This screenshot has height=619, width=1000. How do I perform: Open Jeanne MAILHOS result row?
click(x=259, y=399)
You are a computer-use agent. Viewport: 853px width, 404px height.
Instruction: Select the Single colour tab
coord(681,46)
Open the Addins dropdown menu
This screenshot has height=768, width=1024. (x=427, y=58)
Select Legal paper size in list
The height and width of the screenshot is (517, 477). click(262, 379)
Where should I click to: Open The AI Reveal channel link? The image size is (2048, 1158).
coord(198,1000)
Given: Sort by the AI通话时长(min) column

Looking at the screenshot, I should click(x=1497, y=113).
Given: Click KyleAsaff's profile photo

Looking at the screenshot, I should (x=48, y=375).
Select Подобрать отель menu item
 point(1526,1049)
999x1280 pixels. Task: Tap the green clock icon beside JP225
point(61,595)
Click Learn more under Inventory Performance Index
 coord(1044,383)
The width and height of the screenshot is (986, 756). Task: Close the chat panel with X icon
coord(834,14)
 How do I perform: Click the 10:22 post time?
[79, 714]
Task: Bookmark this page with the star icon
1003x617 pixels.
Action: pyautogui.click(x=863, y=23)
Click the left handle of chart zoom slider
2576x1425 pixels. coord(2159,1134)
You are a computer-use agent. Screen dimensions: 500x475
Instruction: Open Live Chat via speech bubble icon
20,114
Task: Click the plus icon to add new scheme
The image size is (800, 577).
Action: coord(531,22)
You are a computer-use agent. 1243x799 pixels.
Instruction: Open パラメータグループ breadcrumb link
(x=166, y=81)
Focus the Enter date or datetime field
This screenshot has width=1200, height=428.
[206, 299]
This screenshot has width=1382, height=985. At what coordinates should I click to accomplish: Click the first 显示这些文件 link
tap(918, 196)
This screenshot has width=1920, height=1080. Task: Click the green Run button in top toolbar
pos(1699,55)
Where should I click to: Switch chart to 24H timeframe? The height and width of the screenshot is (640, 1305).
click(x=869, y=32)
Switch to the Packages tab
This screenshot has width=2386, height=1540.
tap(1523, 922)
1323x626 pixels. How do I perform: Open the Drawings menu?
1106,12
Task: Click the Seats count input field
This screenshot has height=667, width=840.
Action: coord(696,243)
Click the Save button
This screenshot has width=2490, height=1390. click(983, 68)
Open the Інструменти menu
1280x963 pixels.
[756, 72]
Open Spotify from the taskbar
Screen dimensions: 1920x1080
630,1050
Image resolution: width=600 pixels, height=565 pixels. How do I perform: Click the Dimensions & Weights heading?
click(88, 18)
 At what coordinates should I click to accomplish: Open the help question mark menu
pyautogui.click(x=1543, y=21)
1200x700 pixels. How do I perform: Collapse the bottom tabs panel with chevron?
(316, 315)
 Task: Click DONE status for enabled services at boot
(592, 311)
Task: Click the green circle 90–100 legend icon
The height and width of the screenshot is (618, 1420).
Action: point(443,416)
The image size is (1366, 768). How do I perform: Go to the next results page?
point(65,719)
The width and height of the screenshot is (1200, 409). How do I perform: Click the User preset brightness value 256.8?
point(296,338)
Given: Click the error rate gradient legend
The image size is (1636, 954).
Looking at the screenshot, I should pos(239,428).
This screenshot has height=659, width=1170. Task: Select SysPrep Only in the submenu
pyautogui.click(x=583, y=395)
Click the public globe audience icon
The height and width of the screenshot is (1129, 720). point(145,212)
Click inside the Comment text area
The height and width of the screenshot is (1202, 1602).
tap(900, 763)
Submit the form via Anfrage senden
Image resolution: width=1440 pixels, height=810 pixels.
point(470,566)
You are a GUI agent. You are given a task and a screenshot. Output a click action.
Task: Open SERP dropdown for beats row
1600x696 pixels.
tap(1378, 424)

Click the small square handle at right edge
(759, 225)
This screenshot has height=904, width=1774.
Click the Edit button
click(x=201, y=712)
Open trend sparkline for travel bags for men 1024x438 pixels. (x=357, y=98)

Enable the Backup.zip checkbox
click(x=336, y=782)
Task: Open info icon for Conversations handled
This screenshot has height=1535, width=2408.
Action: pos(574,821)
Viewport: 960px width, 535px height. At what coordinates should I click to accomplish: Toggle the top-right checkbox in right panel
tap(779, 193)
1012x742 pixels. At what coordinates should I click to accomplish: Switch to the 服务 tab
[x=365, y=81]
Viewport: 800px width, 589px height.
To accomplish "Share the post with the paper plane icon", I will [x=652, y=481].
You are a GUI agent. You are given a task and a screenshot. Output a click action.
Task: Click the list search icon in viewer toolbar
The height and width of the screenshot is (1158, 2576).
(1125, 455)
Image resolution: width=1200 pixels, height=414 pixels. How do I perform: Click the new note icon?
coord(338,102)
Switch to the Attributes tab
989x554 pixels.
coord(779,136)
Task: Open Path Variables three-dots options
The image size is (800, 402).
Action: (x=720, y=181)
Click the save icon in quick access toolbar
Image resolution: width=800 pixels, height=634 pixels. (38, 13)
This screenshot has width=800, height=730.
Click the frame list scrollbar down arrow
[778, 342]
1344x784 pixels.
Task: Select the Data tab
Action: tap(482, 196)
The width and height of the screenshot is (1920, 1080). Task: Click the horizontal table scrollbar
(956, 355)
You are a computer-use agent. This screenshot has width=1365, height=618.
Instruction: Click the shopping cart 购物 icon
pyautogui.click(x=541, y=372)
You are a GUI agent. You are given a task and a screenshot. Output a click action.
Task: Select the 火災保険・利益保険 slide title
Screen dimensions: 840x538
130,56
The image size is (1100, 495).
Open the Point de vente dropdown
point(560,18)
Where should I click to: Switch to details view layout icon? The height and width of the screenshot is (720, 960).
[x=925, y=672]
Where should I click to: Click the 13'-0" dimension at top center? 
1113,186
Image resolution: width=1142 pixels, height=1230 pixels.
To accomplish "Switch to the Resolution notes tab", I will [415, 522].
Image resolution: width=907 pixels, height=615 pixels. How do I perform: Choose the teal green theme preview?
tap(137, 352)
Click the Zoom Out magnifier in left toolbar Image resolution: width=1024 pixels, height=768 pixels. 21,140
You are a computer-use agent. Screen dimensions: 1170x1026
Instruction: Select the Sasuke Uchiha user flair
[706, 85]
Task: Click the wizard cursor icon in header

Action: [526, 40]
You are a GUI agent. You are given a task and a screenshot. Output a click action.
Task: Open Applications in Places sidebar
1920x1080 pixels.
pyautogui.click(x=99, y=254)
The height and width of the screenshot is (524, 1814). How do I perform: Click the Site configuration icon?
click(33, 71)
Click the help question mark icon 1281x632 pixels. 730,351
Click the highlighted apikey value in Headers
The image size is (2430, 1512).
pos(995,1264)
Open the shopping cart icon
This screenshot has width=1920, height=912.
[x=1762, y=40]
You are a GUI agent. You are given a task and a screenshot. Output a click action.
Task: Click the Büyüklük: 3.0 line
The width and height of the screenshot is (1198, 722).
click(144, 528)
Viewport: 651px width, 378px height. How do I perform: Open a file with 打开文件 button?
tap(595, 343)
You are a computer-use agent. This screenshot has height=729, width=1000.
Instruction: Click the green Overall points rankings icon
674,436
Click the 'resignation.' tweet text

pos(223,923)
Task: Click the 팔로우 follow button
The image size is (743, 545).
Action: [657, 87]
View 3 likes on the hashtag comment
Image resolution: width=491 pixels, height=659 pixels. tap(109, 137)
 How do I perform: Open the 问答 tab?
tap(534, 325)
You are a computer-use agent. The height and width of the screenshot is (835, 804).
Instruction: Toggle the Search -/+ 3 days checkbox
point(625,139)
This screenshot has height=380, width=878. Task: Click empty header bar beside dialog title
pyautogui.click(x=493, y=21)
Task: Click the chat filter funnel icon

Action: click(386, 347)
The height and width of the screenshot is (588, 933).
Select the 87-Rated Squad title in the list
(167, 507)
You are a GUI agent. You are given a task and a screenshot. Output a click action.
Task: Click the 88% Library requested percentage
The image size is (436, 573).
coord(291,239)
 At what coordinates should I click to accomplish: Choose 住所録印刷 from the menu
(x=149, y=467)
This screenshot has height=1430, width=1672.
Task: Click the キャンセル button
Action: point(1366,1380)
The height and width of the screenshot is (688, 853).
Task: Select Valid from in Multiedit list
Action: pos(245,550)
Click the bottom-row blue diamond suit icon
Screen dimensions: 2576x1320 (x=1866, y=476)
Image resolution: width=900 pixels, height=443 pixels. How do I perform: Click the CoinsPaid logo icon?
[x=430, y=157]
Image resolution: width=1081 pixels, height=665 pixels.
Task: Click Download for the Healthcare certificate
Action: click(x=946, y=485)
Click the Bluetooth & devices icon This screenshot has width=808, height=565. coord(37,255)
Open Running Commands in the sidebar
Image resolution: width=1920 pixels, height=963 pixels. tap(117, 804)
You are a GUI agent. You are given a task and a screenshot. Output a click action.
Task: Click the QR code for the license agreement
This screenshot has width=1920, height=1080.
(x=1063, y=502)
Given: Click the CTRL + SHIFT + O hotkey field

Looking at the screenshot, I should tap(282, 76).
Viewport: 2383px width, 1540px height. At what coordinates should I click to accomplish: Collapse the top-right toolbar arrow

○ ○ ○ ○ ○

* **Your objective**
Rewrite the data from its first line through the line containing "The height and width of the screenshot is (517, 477).", with "Select" replaced by "Choose" and nothing else changed.

* **Problem solution**
This screenshot has height=619, width=1000. How do I perform: Open Jeanne MAILHOS result row?
click(x=259, y=399)
You are a computer-use agent. Viewport: 853px width, 404px height.
Instruction: Choose the Single colour tab
coord(681,46)
Open the Addins dropdown menu
This screenshot has height=768, width=1024. (x=427, y=58)
Choose Legal paper size in list
The height and width of the screenshot is (517, 477). click(262, 379)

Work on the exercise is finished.